The pic below is of a fella who told me he was just making use of his time as he waited for a bus. Kinda unusual perhaps but kinda nice too.
golfers
I am also adding a couple of pics below of the famous Golden Gate Park, where people of all walks, stumbles and bounces of life…hang out. And I am reminded of the research of Ian Plowman which says that towns (in the country at least) that welcome diversity do well, socially AND economically. Many people in the park are clearly on the fringe of society…and what I saw, at least on that day, was gentleness, harmony, welcome, generosity and a spirit of acceptance and celebration.
drummerss
christian-grps
I have drummed since I was a teenager and always join in wherever and whenever I can…anywhere in the world. And if I wanted a list of ingredients for a worthwhile experience, a group of drummers like this comes close.

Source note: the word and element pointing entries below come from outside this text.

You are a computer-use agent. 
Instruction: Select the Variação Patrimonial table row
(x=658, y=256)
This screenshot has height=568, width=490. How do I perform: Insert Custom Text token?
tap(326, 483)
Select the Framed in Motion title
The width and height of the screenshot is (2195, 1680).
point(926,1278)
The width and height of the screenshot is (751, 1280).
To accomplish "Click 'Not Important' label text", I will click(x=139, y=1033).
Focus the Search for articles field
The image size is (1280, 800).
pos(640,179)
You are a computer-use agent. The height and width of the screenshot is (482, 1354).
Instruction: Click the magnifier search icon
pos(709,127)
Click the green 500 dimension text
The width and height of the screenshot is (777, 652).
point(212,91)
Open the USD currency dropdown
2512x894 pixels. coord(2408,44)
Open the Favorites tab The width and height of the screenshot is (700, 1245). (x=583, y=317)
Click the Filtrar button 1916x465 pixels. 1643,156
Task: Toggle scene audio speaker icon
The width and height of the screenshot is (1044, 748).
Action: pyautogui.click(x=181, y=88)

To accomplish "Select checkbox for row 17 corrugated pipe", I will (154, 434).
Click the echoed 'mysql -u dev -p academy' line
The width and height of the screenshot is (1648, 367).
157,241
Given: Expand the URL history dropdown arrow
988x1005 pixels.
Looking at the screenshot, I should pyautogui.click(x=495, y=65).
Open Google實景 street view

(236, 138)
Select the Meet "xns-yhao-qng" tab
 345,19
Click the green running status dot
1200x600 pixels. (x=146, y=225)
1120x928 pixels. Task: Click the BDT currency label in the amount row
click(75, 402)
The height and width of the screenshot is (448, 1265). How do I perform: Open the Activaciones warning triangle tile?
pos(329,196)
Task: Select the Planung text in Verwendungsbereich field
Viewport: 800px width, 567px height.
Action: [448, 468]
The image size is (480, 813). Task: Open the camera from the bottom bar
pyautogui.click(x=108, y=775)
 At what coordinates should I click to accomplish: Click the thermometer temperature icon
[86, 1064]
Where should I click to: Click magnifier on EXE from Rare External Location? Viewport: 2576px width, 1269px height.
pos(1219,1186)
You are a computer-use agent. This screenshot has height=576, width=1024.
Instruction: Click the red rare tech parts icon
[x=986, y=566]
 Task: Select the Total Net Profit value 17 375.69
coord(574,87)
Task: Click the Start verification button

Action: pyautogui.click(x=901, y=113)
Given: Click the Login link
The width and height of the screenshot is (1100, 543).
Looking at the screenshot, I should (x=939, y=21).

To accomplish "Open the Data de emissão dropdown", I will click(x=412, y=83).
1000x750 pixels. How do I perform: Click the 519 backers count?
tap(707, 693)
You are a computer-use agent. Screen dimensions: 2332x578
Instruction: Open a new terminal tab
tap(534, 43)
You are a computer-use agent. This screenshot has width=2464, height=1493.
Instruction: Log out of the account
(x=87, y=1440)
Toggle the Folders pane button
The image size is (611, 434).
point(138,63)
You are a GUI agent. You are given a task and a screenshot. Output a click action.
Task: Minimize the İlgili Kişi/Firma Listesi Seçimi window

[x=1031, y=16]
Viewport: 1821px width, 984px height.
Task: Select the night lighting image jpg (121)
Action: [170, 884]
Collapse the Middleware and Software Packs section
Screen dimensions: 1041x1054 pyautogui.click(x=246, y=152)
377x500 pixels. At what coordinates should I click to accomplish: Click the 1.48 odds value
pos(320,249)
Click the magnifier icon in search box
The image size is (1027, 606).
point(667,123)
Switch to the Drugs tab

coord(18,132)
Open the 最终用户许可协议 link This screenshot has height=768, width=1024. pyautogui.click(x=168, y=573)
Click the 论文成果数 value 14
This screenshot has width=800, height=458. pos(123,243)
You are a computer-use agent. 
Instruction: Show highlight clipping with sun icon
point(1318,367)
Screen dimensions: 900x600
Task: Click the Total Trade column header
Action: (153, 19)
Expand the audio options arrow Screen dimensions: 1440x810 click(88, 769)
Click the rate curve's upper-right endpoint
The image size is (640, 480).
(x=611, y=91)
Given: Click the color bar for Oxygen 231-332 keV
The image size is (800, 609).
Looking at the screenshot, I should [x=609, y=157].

1. If there were 50 violins scattered about they would, unless 50 violinists happened by, just lie there. But everyone will have a go at drums. They are democratic.
2. Drumming can sound real good real fast. And is a joy to do…physical, creative, artistic, pulsing…loud or soft, strong and hard or soft and gentle.
3.The whole is certainly more than the sum of the parts. Individually each drummer may not be a knock-out but collectively drummers sound good.
4. There is room for the virtuoso right next door to the ‘first timer.’
5. You can just sit back and be part of the crowd, or if you want you can
show off-in the nicest possible way- step forward, take a solo, and then blend back into the group.
6. Mistakes are welcome and have minimal impact. Make a mistake and the collective drum experience will cover it for you so it matters not. Make a mistake and then get right back into it. Or take time out, and then come on back in. Either way is good. The collective will carry the momentary stumble.
7. Extend yourself. Play something new, difficult, complicated, weird…and again the collective will carry you whether what you are doing is fabulous or not. It’s all welcome.
snazzy-drummeers
When I quietly asked about the etiquette of joining in, I was told…’just find a drum.’
When the fella wanted his instrument back he just came up to me saying..’good job, good job’…what a nice way to ask for your drum back.